Eric T. Schneiderman, Attorney General, Albany (Marcus J. Mastracco of counsel), for respondents.
Before: LAHTINEN, J.P., McCARTHY, ROSE, CLARK and MULVEY, JJ.
Opinion
Proceeding pursuant to CPLR article 78 (transferred to this Court by order of the Supreme Court, entered in Albany County) to review a determination of the Commissioner of Corrections and Community Supervision finding petitioner guilty of violating certain prison disciplinary rules.
Pursuant to the procedures governing family reunion visits, petitioner provided a urine sample, known as a “B” sample, just prior to the visit. He thereafter provided another sample, known as a “C” sample, immediately following the visit. A correction officer performed urinalysis tests on both samples. The results of the tests on the “B” sample were negative, but the “C” sample twice tested positive for the presence of K2, synthetic marihuana. The testing officer concluded that petitioner had used K2 during the visit and issued a misbehavior report charging him with using an intoxicant and violating family reunion program procedures (see 7 NYCRR 220.8 ). Following a tier III disciplinary hearing, petitioner was found guilty as charged. The determination was affirmed on administrative appeal, and this CPLR article 78 proceeding ensued.

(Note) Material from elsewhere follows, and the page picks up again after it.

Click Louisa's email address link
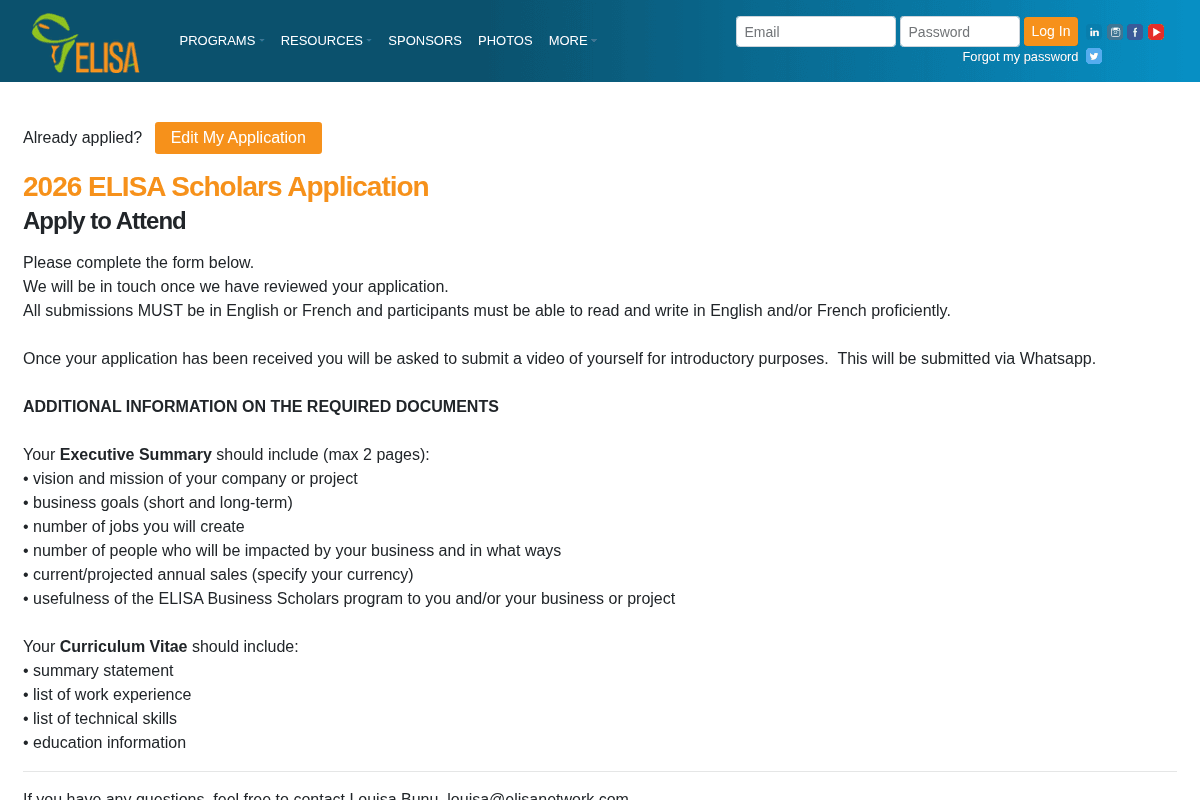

We confirm. The misbehavior report, drug test results and related documentation, together with the hearing testimony, provide substantial evidence to support the finding of guilt (see Matter of Jenkins v. Annucci, 136 A.D.3d 1093, 1093, 23 N.Y.S.3d 917 [2016] ; Matter of Mannino v. Fischer, 102 A.D.3d 1032, 1032, 958 N.Y.S.2d 237 [2013], lv. denied 21 N.Y.3d 855, 2013 WL 1876506 [2013] ). To the extent that petitioner argues to the contrary, we find that he was properly charged with violating disciplinary rule 113.13 (see Matter of Roman v. Prack, 133 A.D.3d 959, 960, 18 N.Y.S.3d 568 [2015] ; Matter of Ralands v. Prack, 131 A.D.3d 1334, 1335, 16 N.Y.S.3d 788 [2015] ). Further, the record reflects that a proper chain of custody for the samples was established and that proper testing procedures were followed (see Matter of Roman v. Prack, 133 A.D.3d at 960, 18 N.Y.S.3d 568 [2015] ; Matter of Cagle v. Fischer, 108 A.D.3d 913, 913, 968 N.Y.S.2d 415 [2013] ). Moreover, petitioner was not denied the right to call certain witnesses, inasmuch as he failed to demonstrate that the requested witnesses could have provided relevant testimony (see Matter of Miller v. Annucci, 131 A.D.3d 1304, 1305, 16 N.Y.S.3d 348 [2015] ; Matter of Cato v. Annucci, 127 A.D.3d 1481, 1481–1482, 5 N.Y.S.3d 916 [2015] ). Finally, although there are some inaudible gaps in the hearing transcript, they are not so significant as to prevent meaningful review (see Matter of Rizzuto v. Eastman, 134 A.D.3d 1308, 1308, 20 N.Y.S.3d 916 [2015] ; Matter of Sanders v. Annucci, 128 A.D.3d 1156, 1157, 7 N.Y.S.3d 733 [2015], appeal dismissed 26 N.Y.3d 964, 18 N.Y.S.3d 600, 40 N.E.3d 578 [2015] ). Petitioner's remaining claims have been considered and found to be without merit.
ADJUDGED that the determination is confirmed, without costs, and petition dismissed.